Abstract Body (Do not enter title and authors here): Introduction: Current cardiovascular risk models rely on clinical variables and atherosclerotic burden, overlooking subtle structural variations in coronary anatomy. Coronary artery tortuosity, a marker of vascular remodeling and hemodynamic stress, may carry prognostic significance but remains underutilized due to a lack of quantifiable tools. Quantitative imaging analysis of cardaic CT angiography (CCTA) allows for extraction of high-dimensional vessel features that reflect vessel structural complexity. We developed and evaluated CArTI (Coronary Artery Tortuosity Index), a model that quantifies coronary structural variations, to assess its ability to predict 5-year risk of major adverse cardiovascular events (MACE).
Hypothesis: We hypothesize that increased coronary structural complexity is associated with increased MACE risk.

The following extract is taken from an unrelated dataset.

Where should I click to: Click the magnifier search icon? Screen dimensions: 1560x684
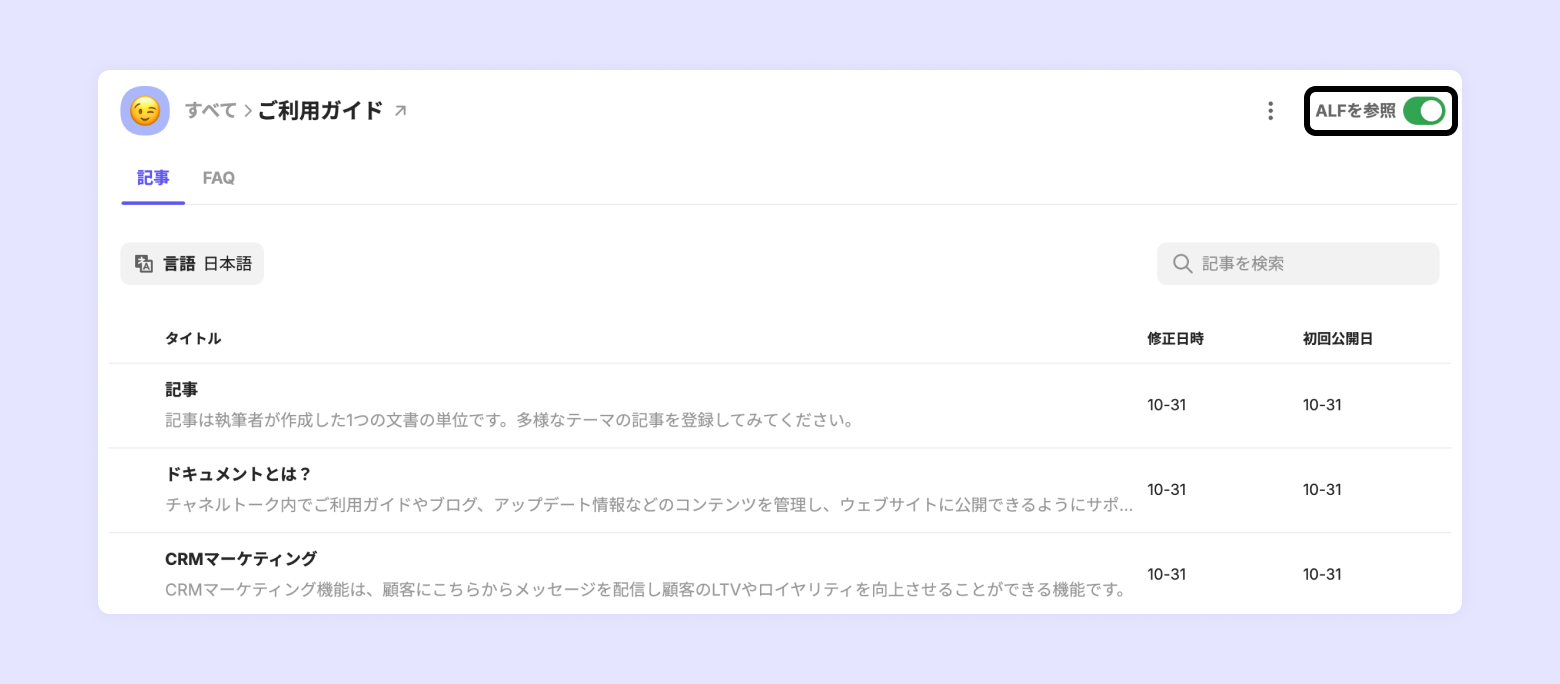point(1182,264)
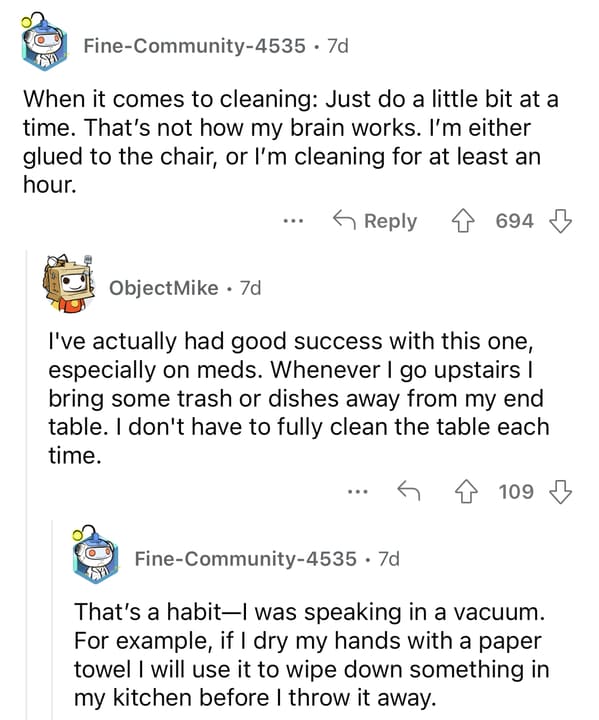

Methods: We analyzed CCTAs from 992 patients with MACE outcomes (median follow-up time of 4.3 years) determined via ICD and CPT codes. We segmented coronary arteries using a 3D U-Net. From each segmentation, we extracted 227 features quantifying vessel structure, such as tortuosity, curvature, and torsion. We split the dataset 50/50 into training and testing (each n=496) cohorts and applied univariate filtering across 50 bootstrap iterations to identify the most predictive and stable features. Using the top 8 features, we trained a Cox proportional hazards model to assess MACE risk over a 5-year period. We stratified patients into high- and low-risk groups based on median predicted risk and evaluated model performance using concordance index (C-index), hazard ratios (HR) and Kaplan-Meier (KM) curves.
Results: On the holdout test set, CArTI successfully stratified patients’ 5-year MACE risk with a C-index of 0.648. KM analysis demonstrated separation in survival between high- and low-risk groups with high-risk patients showing an HR of 2.69 (95% CI: 1.07–6.78, p<0.05) compared to low-risk patients. Among the top predictive features that were positively associated with MACE risk were measures of curvature and tortuosity.
Conclusion: CArTI, a quantitative model of coronary artery structural complexity derived from CCTA, predicts 5-year MACE risk and stratifies patients into clinically meaningful high- and low-risk groups. These findings strongly suggest that vessel complexity encodes prognostic information and highlights the potential of explainable AI tools to advance non-invasive MACE risk assessment. Further validation is warranted.